Young tulip trees in the town.

Nine new trees are planted in a row near hospital building. There are also three older trees in the park. All of them bare seeds regularly but I never found any seedling underneath. Maybe because seeds get raked in autumn or seedlings are being cut off when the mowing season starts. The most probable cause is low germination rate of the seed.
The seeds are clustered around the flower axis and have a wing so, clearly, they are distributed by wind.



Anyway, persistent as I am, I have sown some seeds again. One tray of seeds stands on normal room temperature and light. Another ten seeds are placed in compost in an egg crate, watered and covered to keep the moisture.


Egg crates are good for starting seeds. As soon as plant develops the first pair of true leaves, they need to be transplanted in individual pots.
I placed the egg crate in another plastic container and then on the kitchen radiator (not so hot). Some bottom heath usually helps germination.


winged seeds

Some say it takes up to 25 (!) years for the seed raised trees to flower while the other claim eight years. The tree is supposed to grow relatively fast. Let's see if I am of better luck this time!

Sunday, 2 January 2011

Cocooning

A new bunch of snowdrops appeared under the snow...

Cocooning? No, I don't mean caterpillars, I mean me, or us! I am sure you are doing the same in these long, dark evenings and nights - read, watch TV or make garden plans like me, all wrapped in the warm blanket...

■ **Work order**:
Please return the part of the tulip tree text from "winged seeds" up to and including "under the snow...", word for word. You won't need the listing that comes next.

■ **Stored data**:

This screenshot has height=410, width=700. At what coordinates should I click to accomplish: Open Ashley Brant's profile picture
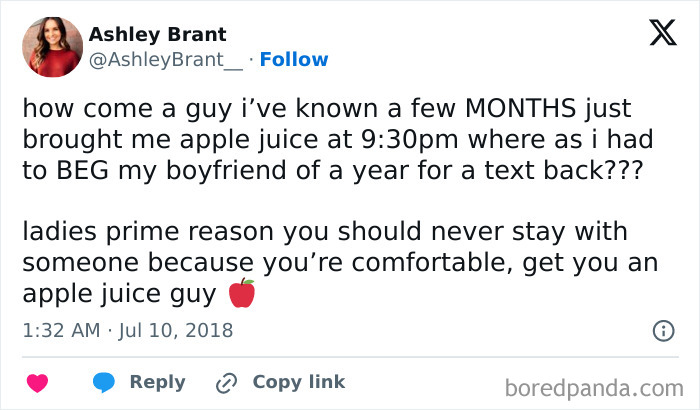pyautogui.click(x=51, y=47)
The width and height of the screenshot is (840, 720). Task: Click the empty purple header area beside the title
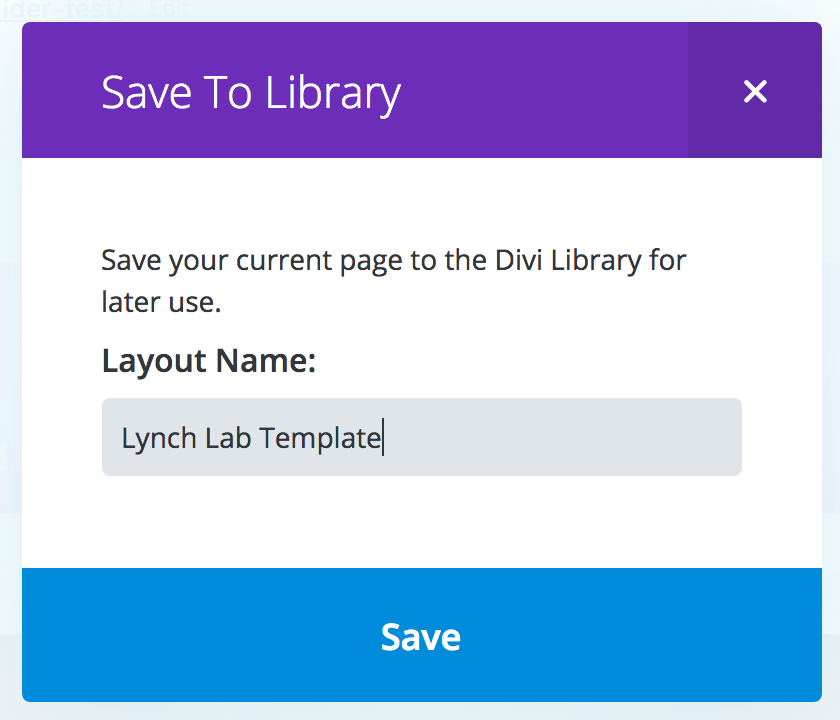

■ **Result of the exercise**:
winged seeds

Some say it takes up to 25 (!) years for the seed raised trees to flower while the other claim eight years. The tree is supposed to grow relatively fast. Let's see if I am of better luck this time!

Sunday, 2 January 2011

Cocooning

A new bunch of snowdrops appeared under the snow...